— INSTRUCCIONES DE TRABAJO —
[A] Responde estas preguntas sobre la noticia del joven desalojado por la Policía:
(i) ¿Cuántos años tiene el joven?
(ii) ¿En qué zona de la Capital se encuentra la casa que usurpó?
(iii) ¿Dónde realizó la denuncia Yolanda Gordillo?
[B] Retoma la noticia sobre el joven desalojado por la Policía y continúala a partir de su última oración.

— FRAGMENTO PROPORCIONADO —
━━━
Un joven se encuentra internado en terapia luego que la Policía lo desalojara y supuestamente lo atacara y le disparara con balas de goma. Tiene 19 años y al no tener donde vivir con sus dos hijos de 2 y 1 año usurpó una casa deshabitada en la zona sur de la Capital.
Cuando era golpeado por la Policía, que sacó sus pertenencias del lugar, el joven se inmoló rociándose alcohol. Tiene sus vías respiratorias comprometidas y está internado con pronóstico reservado.
En diálogo con El Ancasti, Yolanda Gordillo, la madre de la joven, que realizó la denuncia ayer en fiscalía general por el ataque, contó los detalles de lo ocurrido: "Entró un grupo de Infantería sin ninguna orden previa. Mi hija vive con sus dos hijitos de 2 y 1 añito y el marido, y entraron a los tiros".
En este sentido, la mujer aseguró que los uniformados ingresaron "a tirar las poquitas cosas que tienen. Al tirárselas afuera, el marido de mi hija se prendió fuego. La Policía lo tenía acorralado y ahí es cuando él se prende fuego".
━━━
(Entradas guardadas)

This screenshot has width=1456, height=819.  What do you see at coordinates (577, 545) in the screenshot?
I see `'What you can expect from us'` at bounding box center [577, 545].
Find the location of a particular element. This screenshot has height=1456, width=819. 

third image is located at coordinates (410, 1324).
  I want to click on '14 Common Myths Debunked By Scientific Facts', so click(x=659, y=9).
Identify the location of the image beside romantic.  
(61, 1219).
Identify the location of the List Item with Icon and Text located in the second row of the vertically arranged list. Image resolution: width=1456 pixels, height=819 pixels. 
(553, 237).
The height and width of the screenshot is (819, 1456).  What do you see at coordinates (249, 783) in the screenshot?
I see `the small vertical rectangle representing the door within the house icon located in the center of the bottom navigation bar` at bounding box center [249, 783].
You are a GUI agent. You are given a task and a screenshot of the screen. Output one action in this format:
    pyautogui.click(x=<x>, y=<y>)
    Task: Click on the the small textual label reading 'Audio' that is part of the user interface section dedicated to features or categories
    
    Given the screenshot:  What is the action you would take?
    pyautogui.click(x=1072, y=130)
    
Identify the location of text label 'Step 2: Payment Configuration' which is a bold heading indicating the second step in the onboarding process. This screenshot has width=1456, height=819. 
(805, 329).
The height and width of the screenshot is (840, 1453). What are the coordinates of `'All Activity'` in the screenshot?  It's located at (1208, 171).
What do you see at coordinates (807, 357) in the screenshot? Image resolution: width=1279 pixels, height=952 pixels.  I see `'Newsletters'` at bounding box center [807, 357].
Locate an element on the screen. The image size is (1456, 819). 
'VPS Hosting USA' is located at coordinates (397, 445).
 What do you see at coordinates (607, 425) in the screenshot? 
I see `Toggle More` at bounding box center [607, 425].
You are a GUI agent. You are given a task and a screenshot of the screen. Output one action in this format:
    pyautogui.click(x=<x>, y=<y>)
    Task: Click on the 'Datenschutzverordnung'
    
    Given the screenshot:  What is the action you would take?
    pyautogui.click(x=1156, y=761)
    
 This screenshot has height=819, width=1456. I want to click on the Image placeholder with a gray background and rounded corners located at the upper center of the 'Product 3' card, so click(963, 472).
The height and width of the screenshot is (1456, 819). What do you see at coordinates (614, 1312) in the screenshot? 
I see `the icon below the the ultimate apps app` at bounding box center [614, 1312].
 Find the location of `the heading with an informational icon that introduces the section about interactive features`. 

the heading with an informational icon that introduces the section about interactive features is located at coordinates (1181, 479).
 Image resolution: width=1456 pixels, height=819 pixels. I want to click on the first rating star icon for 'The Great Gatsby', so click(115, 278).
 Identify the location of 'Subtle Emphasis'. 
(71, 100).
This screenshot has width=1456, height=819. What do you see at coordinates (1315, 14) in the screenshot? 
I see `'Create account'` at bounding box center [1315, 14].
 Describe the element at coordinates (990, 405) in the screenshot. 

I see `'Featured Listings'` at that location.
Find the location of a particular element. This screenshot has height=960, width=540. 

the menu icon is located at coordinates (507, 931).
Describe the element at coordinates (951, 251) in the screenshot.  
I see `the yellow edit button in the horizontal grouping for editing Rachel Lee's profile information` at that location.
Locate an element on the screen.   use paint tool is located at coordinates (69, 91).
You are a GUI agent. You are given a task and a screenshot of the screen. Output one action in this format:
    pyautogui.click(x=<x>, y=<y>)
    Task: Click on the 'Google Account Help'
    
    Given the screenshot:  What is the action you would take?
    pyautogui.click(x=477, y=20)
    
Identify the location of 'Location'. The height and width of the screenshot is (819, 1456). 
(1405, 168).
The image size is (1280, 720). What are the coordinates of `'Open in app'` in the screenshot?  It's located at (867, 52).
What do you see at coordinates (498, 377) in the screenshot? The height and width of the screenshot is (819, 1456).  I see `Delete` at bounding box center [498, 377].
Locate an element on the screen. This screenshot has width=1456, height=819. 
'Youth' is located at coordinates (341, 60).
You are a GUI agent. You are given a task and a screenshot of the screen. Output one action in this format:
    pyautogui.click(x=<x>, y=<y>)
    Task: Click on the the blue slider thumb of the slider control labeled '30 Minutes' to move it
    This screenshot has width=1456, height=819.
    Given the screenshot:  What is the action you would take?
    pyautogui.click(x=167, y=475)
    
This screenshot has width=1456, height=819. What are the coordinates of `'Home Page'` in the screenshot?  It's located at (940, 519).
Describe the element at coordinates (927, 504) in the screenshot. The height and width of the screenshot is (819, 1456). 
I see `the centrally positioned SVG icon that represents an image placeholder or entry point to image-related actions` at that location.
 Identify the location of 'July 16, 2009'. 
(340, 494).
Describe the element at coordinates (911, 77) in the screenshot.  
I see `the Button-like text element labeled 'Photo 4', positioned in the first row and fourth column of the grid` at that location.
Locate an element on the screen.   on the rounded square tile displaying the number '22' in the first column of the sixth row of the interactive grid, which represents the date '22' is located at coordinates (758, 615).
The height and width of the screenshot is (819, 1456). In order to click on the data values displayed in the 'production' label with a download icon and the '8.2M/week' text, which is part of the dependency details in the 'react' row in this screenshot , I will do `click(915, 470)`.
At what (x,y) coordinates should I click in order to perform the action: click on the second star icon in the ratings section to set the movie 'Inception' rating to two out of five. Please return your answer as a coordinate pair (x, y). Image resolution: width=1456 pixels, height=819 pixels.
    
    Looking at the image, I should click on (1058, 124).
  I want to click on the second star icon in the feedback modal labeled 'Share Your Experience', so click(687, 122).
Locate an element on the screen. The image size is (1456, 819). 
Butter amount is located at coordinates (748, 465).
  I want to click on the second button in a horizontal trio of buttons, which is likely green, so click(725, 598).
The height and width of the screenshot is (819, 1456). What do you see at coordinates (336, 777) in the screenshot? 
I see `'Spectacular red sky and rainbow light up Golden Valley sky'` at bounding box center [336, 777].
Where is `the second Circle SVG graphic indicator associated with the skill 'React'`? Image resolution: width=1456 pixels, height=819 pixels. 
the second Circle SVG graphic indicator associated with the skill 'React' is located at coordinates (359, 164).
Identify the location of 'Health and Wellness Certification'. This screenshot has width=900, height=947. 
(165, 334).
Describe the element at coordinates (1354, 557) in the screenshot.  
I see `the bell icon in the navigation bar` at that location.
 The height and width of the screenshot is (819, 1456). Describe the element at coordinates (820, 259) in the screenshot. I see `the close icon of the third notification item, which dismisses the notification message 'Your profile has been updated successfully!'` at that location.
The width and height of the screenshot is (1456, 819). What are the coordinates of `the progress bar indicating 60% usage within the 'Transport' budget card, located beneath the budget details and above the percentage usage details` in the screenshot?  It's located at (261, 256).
━━━
— RESULTADOS —
[A]
(i) Tiene 19 años.
(ii) En la zona sur.
(iii) En fiscalía general.

[B]
La mujer aseguró que el joven "tiene impactos en la frente y en el cuerpo" de balas de goma. "Y no dejaban que entre el SAME para llevarlo. Eran muchísimos los policías que fueron. Incluso los vecinos querían auxiliarlo y los policías se reían y no los dejaban que ingresen", ilustró la mujer.
El joven, llamado Wilson Fernández, de 19 años, se roció con alcohol, mientras la joven "lo primero que hizo fue agarrar a sus hijitos porque eran muchísimos los policías que entraron".
La mujer aseguró que la Policía "le sacó las cosas a ella afuera y se las rompió. Porque no tien
en muchas cosas, pero la cama y esas cosas se las rompieron todo".
La joven de 19 años, llamada Mayra Mejía, aseguró que su pareja fue asistida "a la hora recién porque no dejaban pasar al SAME, que fue a la casa, pero se volvió. A las seis de la tarde recién lo trasladaron, cuando el hecho fue a las 14".
El joven permanece internado en terapia intensiva y los médicos están aguardando su evolución en las próximas 72 horas "porque le afectó todas las vías respiratorias las quemaduras. Dicen que tienen que esperar. Él está mal, está delicado", concluyó su suegra.
"No dejaron que lo asista el SAME"
Familiares del joven aseguraron que el oficial que estaba a cargo del operativo les comentó que no dejó que el joven fuera asistido por temor a represalias de los vecinos y familiares.
"No dejaron que lo asista el SAME. El oficial me dijo: 'Por orden mía, yo no dejo (que lo asista el SAME), porque al estar todo lleno de sangre: ¿qué te pensás que va a haber dos o tres vecinos nomás que tirarán piedras?'".
Por el contrario, la madre de la joven aseguró que nadie intentó atacar a la Policía. "Nadie estaba tirando piedras, estaban llorando por lo que había pasado, sobre todo cuando él se descompensó".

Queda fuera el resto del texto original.